• [Source text]:
__________________
Previous tanks: 200 gal fowlr 9" Emperor Angel and many different butterfly fish 4" maroon clown and several other fish, 50 gal sump, 40 gal mixed reef/fish mostly softies and LPS. Current Tank Info: 40b 750 gph 45 lbs lr, 2"-3" sand, 165w full spectrum dimable LED, 20 gal sump/refugium 30 lbs lr, Bak Pak 2 skimmer, 4" sock temp 79-80, sg 1.026, NH3 0, NO2 0, NO3 <10, ph 8.2, calc 400, mag 1300 |
12/18/2015, 09:05 PM | #4 |
Registered Member
Join Date: Dec 2015
Posts: 5
|
I bought the tank second hand and it had been running for a year or so prior to my purchase, I transported all filter media correctly and it is producing nitrates, should have mentioned though that when I got the tank it hadn't had a WC in months and had a literal inch of algae on all the rocks, I have since managed to remove most algae of the rocks with scrubbing and a clean up crew consisting of about 10 varied hermit, two pepper shrimp, one cleaner shrimp (Had two but one up and vanished, no sign of death or anything, dead strange, an emerald crab (Intend to add more) a boxing crab abd a feather duster. I was un aware of how bad a condition the tank was in as it didn't look too bad on the listing and had some fantastic kit in it, only had to upgrade the lighting to TMC 900 which my partner set up to do a day night ect. I think the amount of algae death (I didn't know better and scrubbed the rocks in the tank and ended up coating my entire tank in cyano particles. Big mistake but you live you learn. I think this was the main cause of the nitrates getting high, I have moved to twice weekly water changes until it stabilises as the nitrate surged up to 20ppm which was my fault for scrubbing the algae in the tank, clearly caused a great deal of stress. I have been vaccuming the substrate frequently too. My tank is looking a hell of a lot better as it barely has any algae on it anymore but can still see patched of cyano popping up on my zoa that I obviously could only lightly brush so didn't get it all.

• [Task requirements]:
Answer these questions using the reef tank text:
(a) What skimmer appears under "Current Tank Info"?
(b) What lighting was the tank upgraded to?
(c) How often are water changes being done until the tank stabilizes?

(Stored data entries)

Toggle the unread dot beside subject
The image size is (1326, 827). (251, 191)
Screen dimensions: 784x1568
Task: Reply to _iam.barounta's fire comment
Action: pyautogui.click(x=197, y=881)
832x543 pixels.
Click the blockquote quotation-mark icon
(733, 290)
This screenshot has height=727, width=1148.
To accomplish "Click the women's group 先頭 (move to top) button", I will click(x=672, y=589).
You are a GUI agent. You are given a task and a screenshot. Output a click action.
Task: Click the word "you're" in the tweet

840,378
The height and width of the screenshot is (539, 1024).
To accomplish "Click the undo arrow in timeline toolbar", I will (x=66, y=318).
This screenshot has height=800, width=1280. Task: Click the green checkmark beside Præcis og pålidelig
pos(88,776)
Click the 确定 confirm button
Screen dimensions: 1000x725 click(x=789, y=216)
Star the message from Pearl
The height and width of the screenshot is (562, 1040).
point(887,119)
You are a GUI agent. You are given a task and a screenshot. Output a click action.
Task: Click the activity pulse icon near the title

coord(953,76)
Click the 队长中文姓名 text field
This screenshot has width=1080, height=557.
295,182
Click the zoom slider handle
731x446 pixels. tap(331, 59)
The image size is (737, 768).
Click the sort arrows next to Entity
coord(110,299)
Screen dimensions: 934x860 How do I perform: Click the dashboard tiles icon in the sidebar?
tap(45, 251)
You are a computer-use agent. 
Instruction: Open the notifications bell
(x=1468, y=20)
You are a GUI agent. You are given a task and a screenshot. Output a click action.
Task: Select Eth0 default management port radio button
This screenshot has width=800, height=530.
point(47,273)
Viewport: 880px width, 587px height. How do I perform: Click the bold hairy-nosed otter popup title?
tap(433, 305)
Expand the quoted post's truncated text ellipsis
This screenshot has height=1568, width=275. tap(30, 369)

• [Your response]:
(a) Bak Pak 2
(b) TMC 900
(c) Twice weekly